(Collected data entries)
****************
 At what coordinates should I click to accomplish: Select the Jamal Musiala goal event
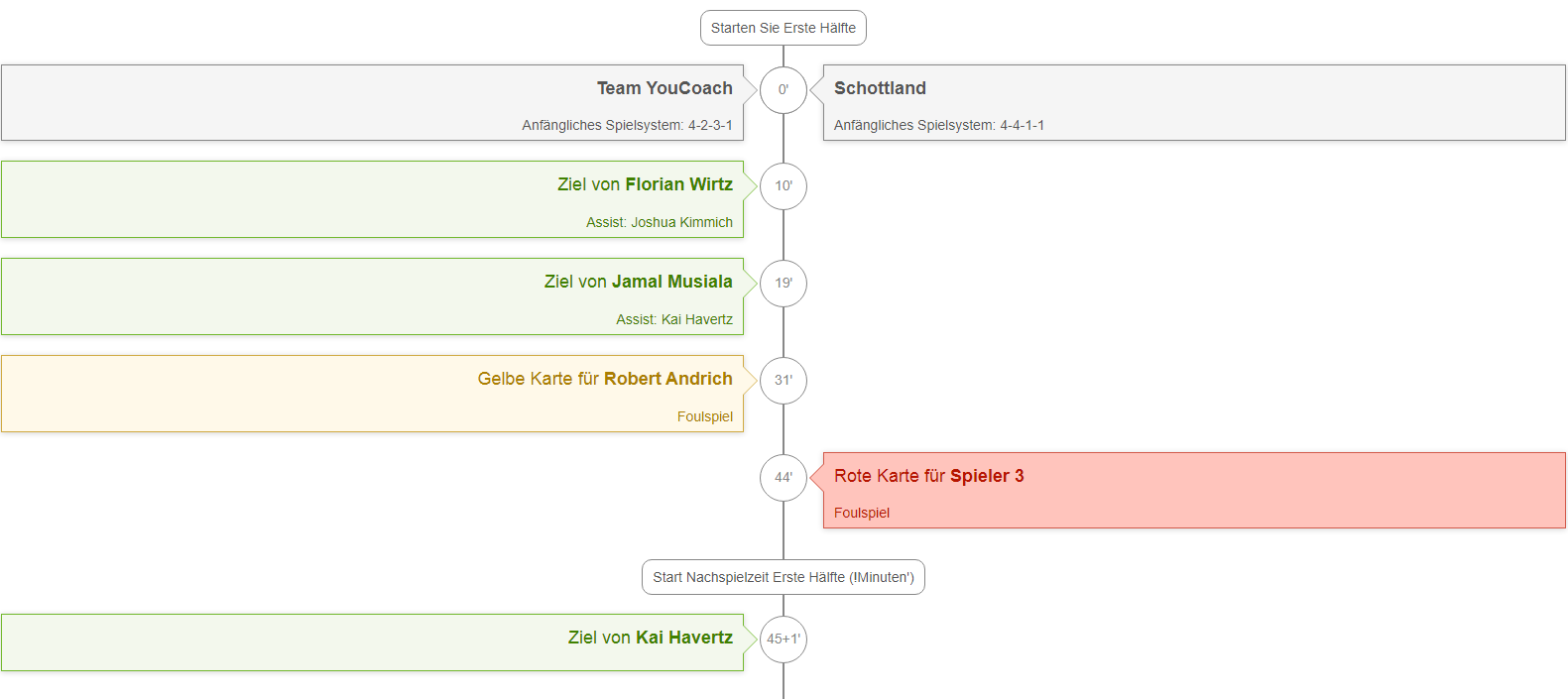coord(372,296)
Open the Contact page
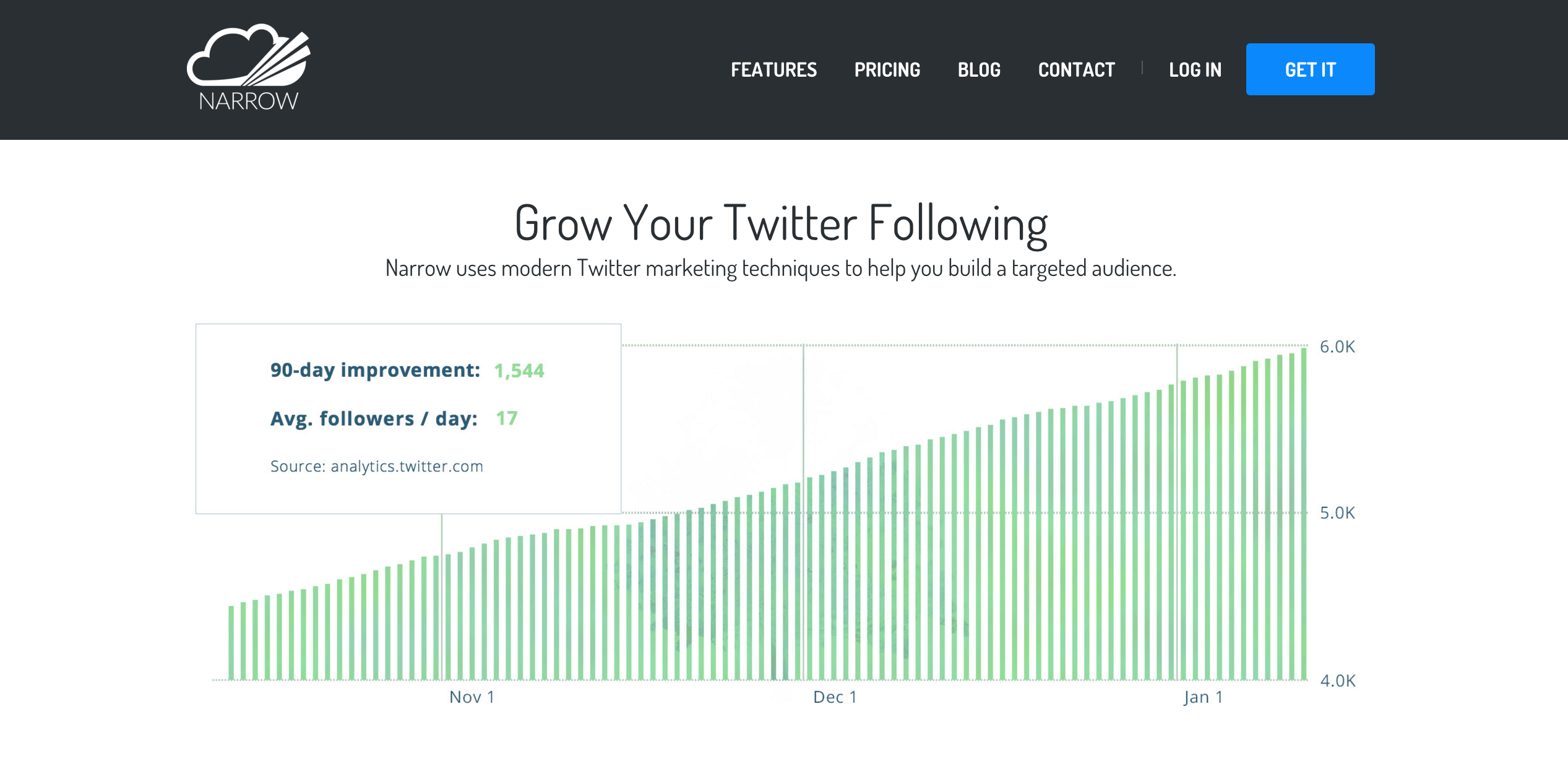 pos(1076,70)
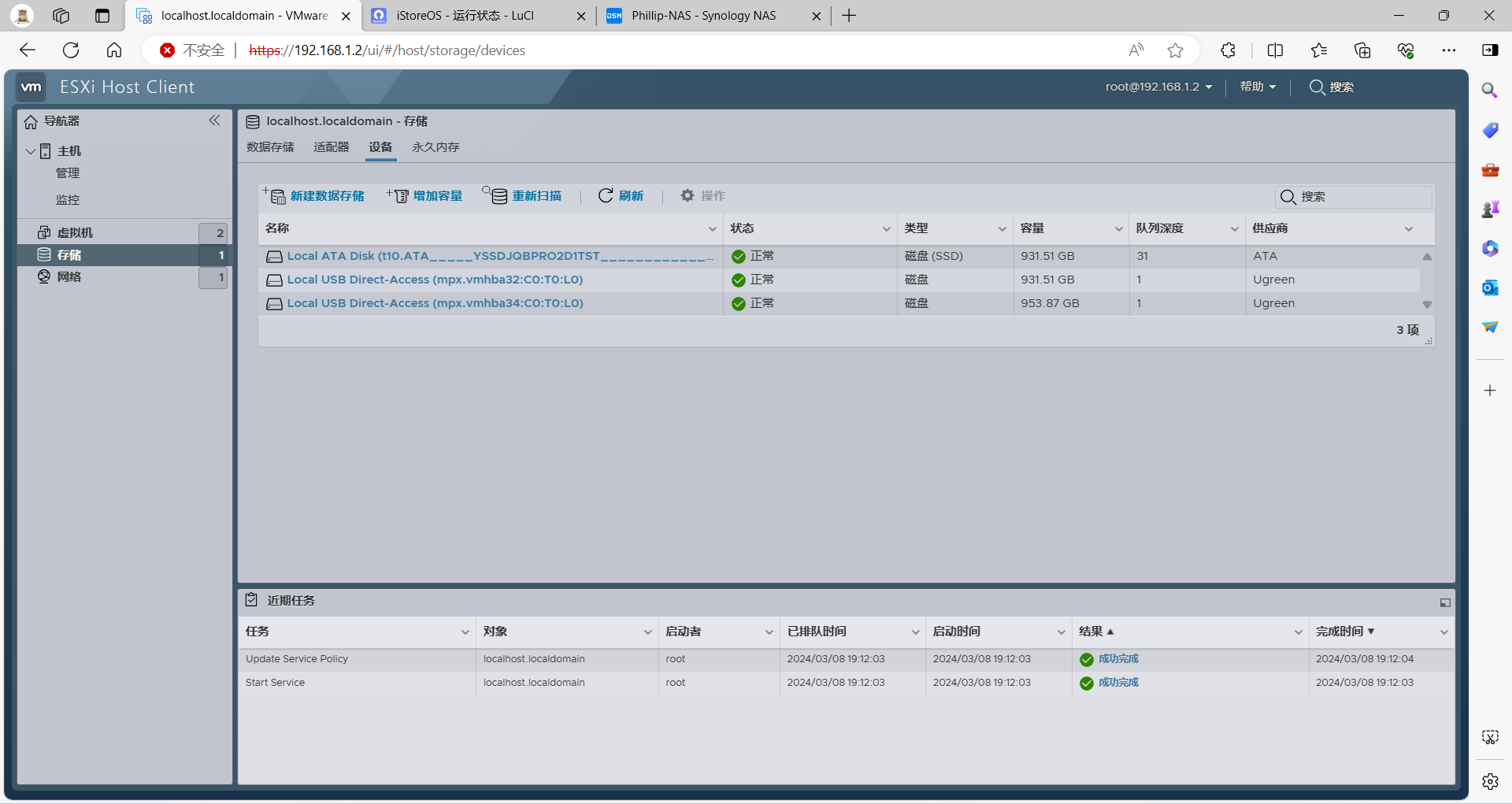Image resolution: width=1512 pixels, height=804 pixels.
Task: Click the Increase Capacity icon
Action: (398, 196)
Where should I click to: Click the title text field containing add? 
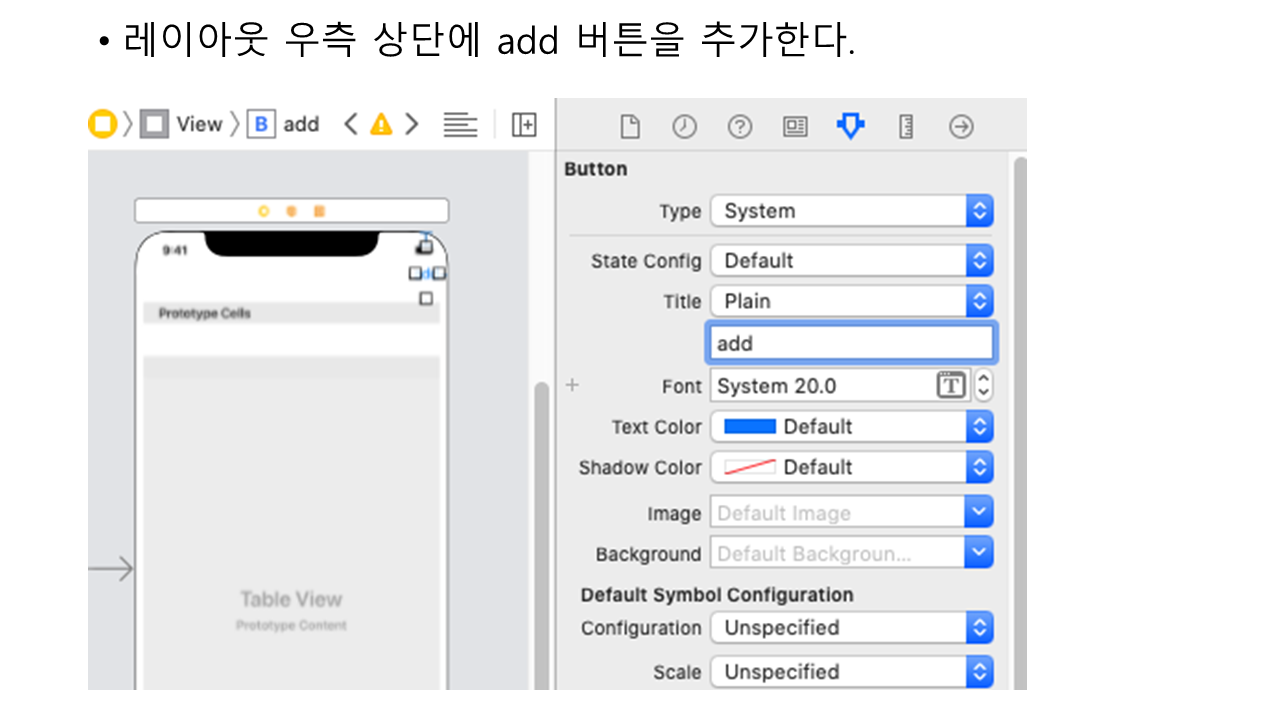pos(850,343)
****************
Problem: Would you write out exactly the lines of the data from the one holding "Where should I" to the final line, both included, with pictures left out?

Task result:
Where should I click to: Click the title text field containing add? 
pos(850,343)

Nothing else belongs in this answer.